The index requires local disk proportional to the number of primary keys in the source database, with object store offload on the roadmap. It updates incrementally as CDC processes each change. When compaction or external writes change the table, Supermetal diffs the manifest and reindexes only what changed.
Primary Key Index (disk)
pk │ file │ pos
───┼───────────────┼────
42 │ 00001.parquet │ 17
43 │ 00001.parquet │ 31
44 │ 00002.parquet │ 5Data Files (S3)
s3://bucket/warehouse/db.orders/
├── data/
│ ├── 00001.parquet
│ ├── 00002.parquet
│ ├── dv_00001.puffin (masks 17, 31)
│ └── dv_00002.puffin (masks 5)
└── metadata/
└── v2.metadata.gz.jsonIn practice, primary key values are hashed and the index schema includes additional bookkeeping fields. The table above is simplified for illustration.

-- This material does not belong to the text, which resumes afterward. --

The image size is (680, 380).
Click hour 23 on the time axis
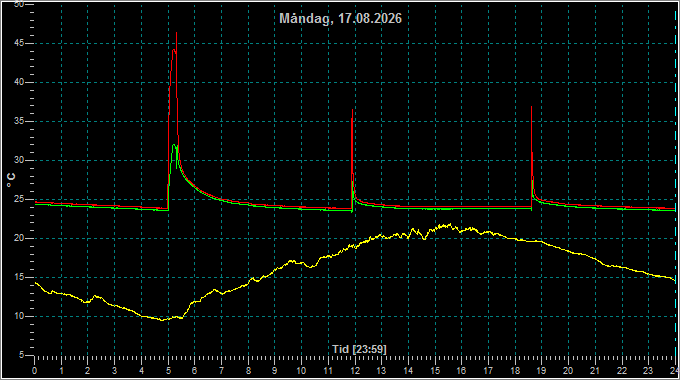tap(647, 371)
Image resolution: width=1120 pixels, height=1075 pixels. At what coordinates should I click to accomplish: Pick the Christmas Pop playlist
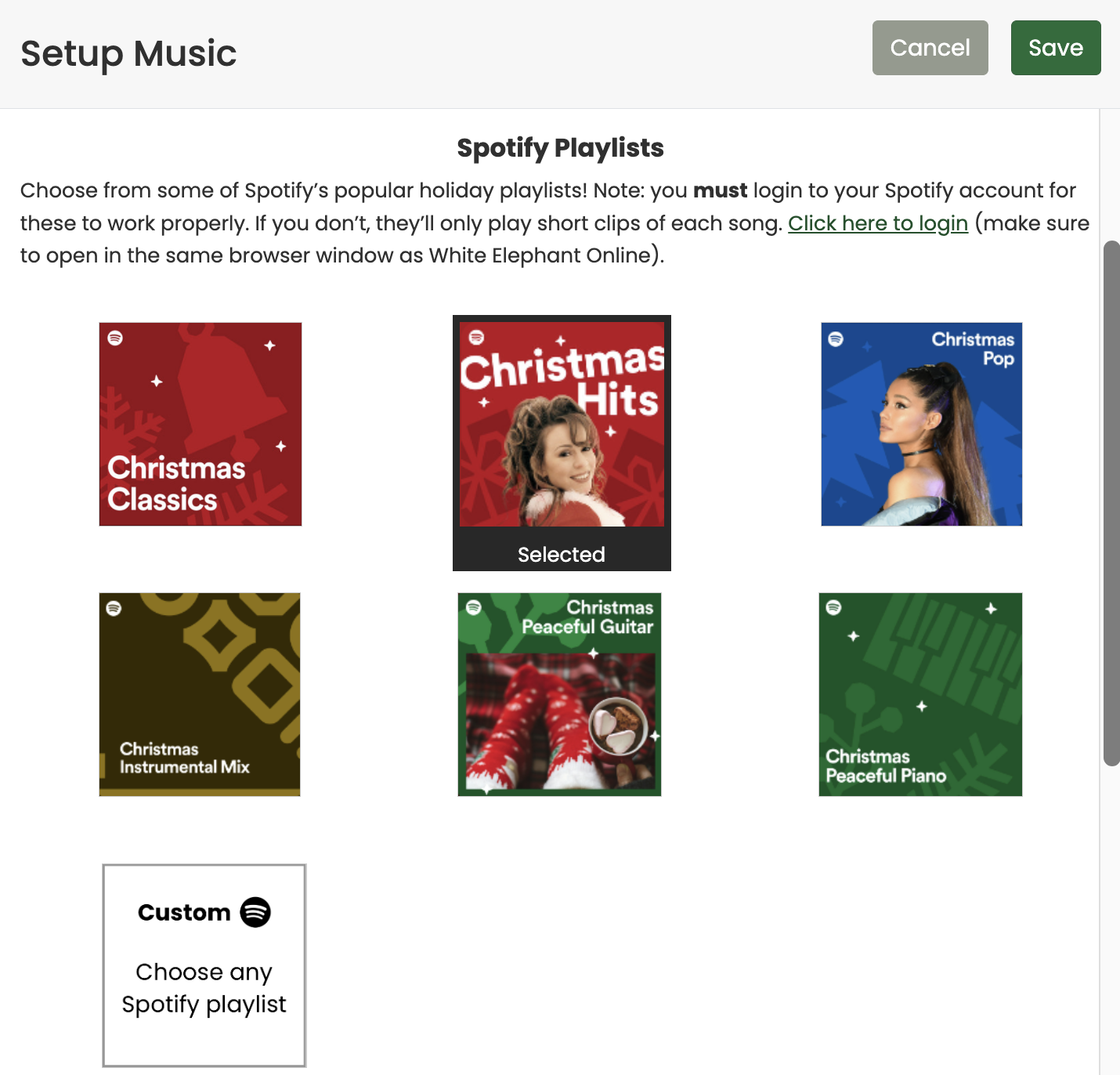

Merge on Read now works with every query engine, including Snowflake, Databricks, Spark, Trino, DuckDB, and StarRocks.
Partitioning
Supermetal supports Iceberg hidden partitioning. Define partition transforms per table, and query engines prune files at scan time without partition columns appearing in the schema.
Available transforms are identity, year, month, day, hour, bucket(N), and truncate(W). Partitioning an orders table by day(created_at) groups rows into daily directories. A query filtering on WHERE created_at > '2026-06-01' reads only the relevant day files instead of scanning the full table.
bucket(N) distributes rows across N hash buckets for high cardinality columns. truncate(W) rounds integers or prefixes strings to width W.
System columns _sm_synced_at, _sm_version, and _sm_deleted are also available as partition sources. Partitioning by day(_sm_synced_at) organizes data by when it was replicated.
History Mode
History mode is an opt-in setting that writes every source event to a parallel append-only table. For a source table orders, Supermetal creates orders (current state, Merge on Read) and orders_history (every event, append-only).
Because the history table is append-only, it has no delete files and no merge overhead at read time. This makes it useful for audit trails and point-in-time replay.